In the News

Andrew Kleske

Tuesday’s U.S. Supreme Court hearing on same-sex marriage in California was historic simply because the issue reached the nation’s final arbiter.

But the questions posed by justices gave those engaged in the debate no clear indication that their side may prevail.

The hearing was punctuated from the start when Chief Justice John Roberts challenged attorneys defending Proposition 8 that banned same-sex marriage in California over whether they had “standing” to be in court.

That line of questioning continued throughout, indicating in the view of some analysts that the court may in effect punt and dismiss the case as “improvidently granted.”

The effect would be to leave in place a lower-court ruling throwing out the 2008 voter-approved amendment to the state constitution and allow same-sex marriage to resume in the Golden State.

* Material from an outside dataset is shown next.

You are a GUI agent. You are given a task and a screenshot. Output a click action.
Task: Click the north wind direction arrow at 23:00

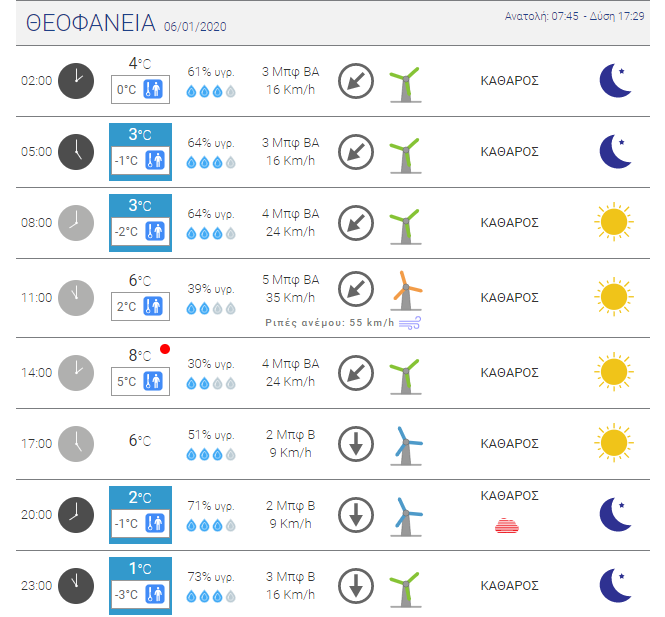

Opponents of Proposition 8 want the court to rule on the case and declare that the U.S. Constitution cannot deny same-sex couple the right to marry and have all the legal protections associated with marriage.

National polls indicate a slight majority of Americans are unopposed to same-sex marriage, but the difference between that group and those opposed is slim.

The division is also reflected in the position of many San Diegans and others throughout the region.

Mary Moran of La Mesa organized a rally in front of the federal courthouse in San Diego Tuesday morning in defense of Proposition 8. That was the same venue for an anti-Proposition 8 rally Monday evening.

“Marriage is a holy sacrament and the reflection of that is a man and woman,” Moran said after Tuesday’s gathering, where several local religious spoke in favor of “traditional marriage.”

“I hold marriage near and dear, and it is worth fighting for and defending,” she said.

Holding the opposite view is North County’s is Max Disposti, executive director of the North County LGBTQ Center in Oceanside.

“There are so many possibilities of how the court can rule, but hopefully we’ll get marriage equality back in California and in all the states,” he said. “The recent polls speak loudly about where people are today compared to just five years ago, and I’m very happy to see all the movement nationwide.”

Also trying to interpret the questioning at Tuesday’s hearing was Pastor Chris Clark from the East Clairemont Southern Baptist Church. Doing so is fraught with risk, he said.

“I do feel encouraged, but cautiously so,” he said. “Following a court or a judge or a panel of judges is equivalent to Forrest Gump and a box of chocolates - you never know what you’re going to get,” he said in reference to the 1994 movie.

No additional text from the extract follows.